The bigger issues are how to deal with inevitable change in a long marriage - people willn ot stay the same. The staunch full time worker might want to be a stay at home parent or the City banker might want to find God and become a vicar or run a vineyard or the women always in the high heels and sexy knickers puts in 4 stone, big knickers and never wants sex when she used to up for it every single day.

LyingWitchInTheWardrobe2726 · 10/06/2017 14:28

But Bertrand, really? That latest example is even more baffling. Religion is a personal thing and sometimes people who declare themselves as non-religious, have a change of heart. Are you saying that they're not entitled to do that?

What was this man doing? Dragging his hitherto non-churching going partner to church with ecclesiastical enthusiasm or did he just expect her to absorb the news and leave him to quietly go off to church when he wanted to?

I've also see you as a fiercely feminist poster, Bertrand and your posts really do make me think (in a good way!) but I'm baffled that you would think there is anything creditable in making your partner suffer or feel 'less than' for a change of heart?

If, in any of these examples, there was any evidence of brainwashing of the partner then that would be a totally different ballgame but there isn't, is there? If anything, it's the woman-end of the partnership that is dictating how things are to be - or ELSE.

That isn't feminism to me, it's tacit bullying and I want no part of it. If my husband does things that impact me then we'll have a conversation about it and respectfully decide where we go from there but I won't be moved by gaggles of posters saying, "I'd divorce him!" and seeking validation for their pious nonsense.

People have inalienable rights as part of the Constitution of America... even Trump has signed up to that ffs!

BertrandRussell · 10/06/2017 14:43

"I'm baffled that you would think there is anything creditable in making your partner suffer or feel 'less than' for a change of heart?"

I wouldn't want to make him suffer or feel less than. And of course he has a perfect right to have a change of heart. But if somebody shows themselves to be a completely different person to the person you thought they were do you not have the right to reconsider your relationship?

mumto2two · 10/06/2017 14:44

So he's gone from a left wing student to a right wing middle class professional?? Which basically means he's gone from being a poor, non earning, zero assets student with little or no taxes to pay, to being a hard working aspirational social funding taxpayer!
Or as another poster put it..has simply grown up Grin

LyingWitchInTheWardrobe2726 · 10/06/2017 14:55

Bertrand Oh absolutely. You can have a change of heart about a relationship 'because it's Tuesday' if you want. Nobody needs a reason to end a relationship.

But if you are fickle enough to break a marriage because somebody used their legal voting rights - the same as you can and did - for a legitimate (non-world decimating party) - then let's not pretend that it's anything other than a bit pathetic.
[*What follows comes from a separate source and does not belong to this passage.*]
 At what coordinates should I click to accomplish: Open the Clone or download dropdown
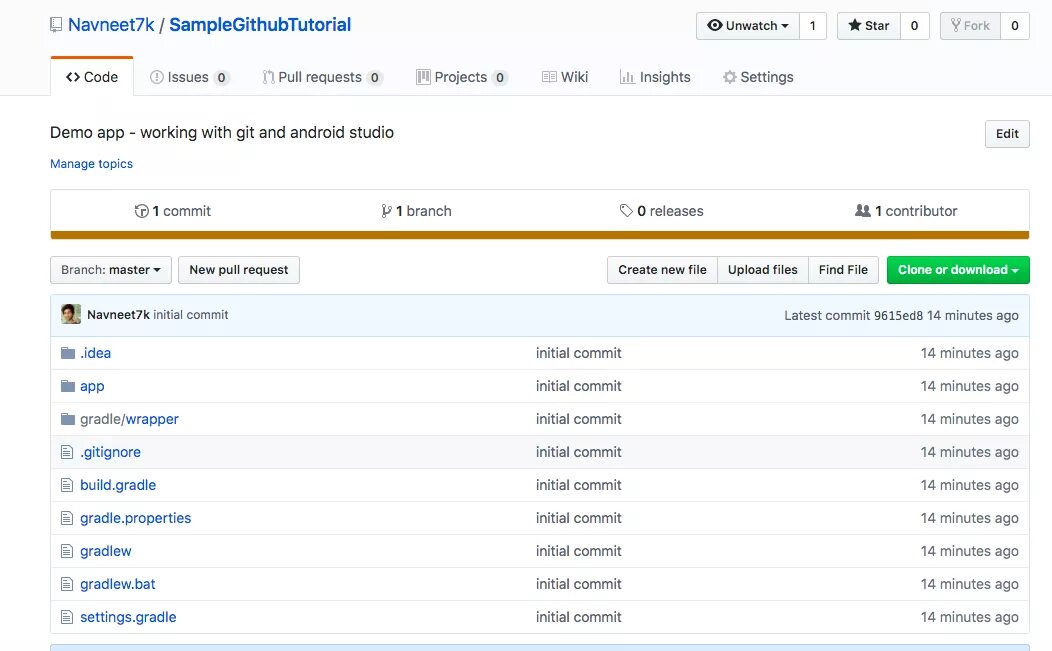[958, 270]
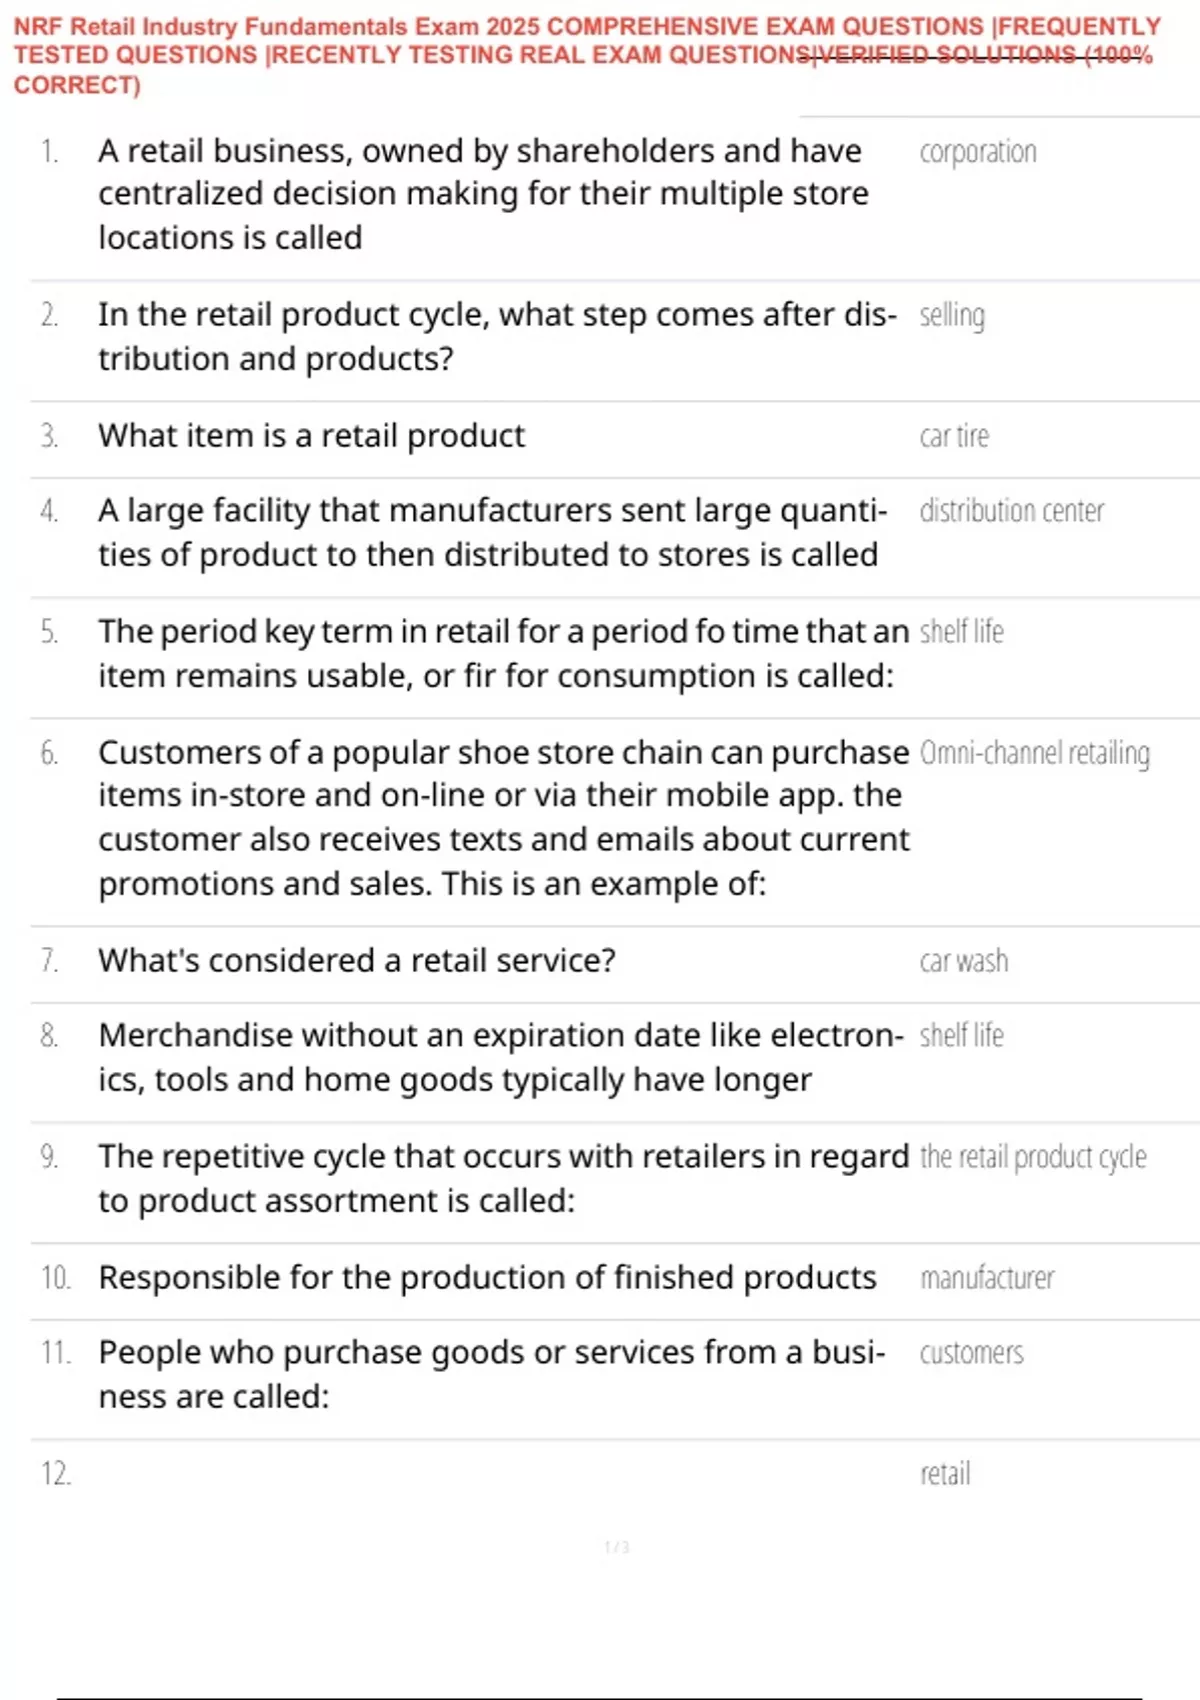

BertrandRussell · 10/06/2017 15:01

It's not about the vote. It's about becoming a different person.

BertrandRussell · 10/06/2017 15:04

And it's not necessarily about ending a relationship. Posters are saying that you would have no right to an opinion about it or even to know about it......

LyingWitchInTheWardrobe2726 · 10/06/2017 15:14

You don't have a RIGHT to know about anybody's vote. You can have an opinion about it but a bit of a waste of time if your partner isn't interested in discussing politics/religion with you.

Your partners vote and whether or not they believe in God or anything else is not your RIGHT TO KNOW, I'm sorry but it isn't. They can choose to share that with you and most do, without drama, but if people like the OP react in the way that she did, I can foresee not only her husband not sharing anything with her again (because why would any sane person?) - and a divorce in her future because living with a controlling arse isn't what most of us aspire to.

Why do you think having as different political or religious viewpoint makes somebody a 'different person'? I really don't understand that.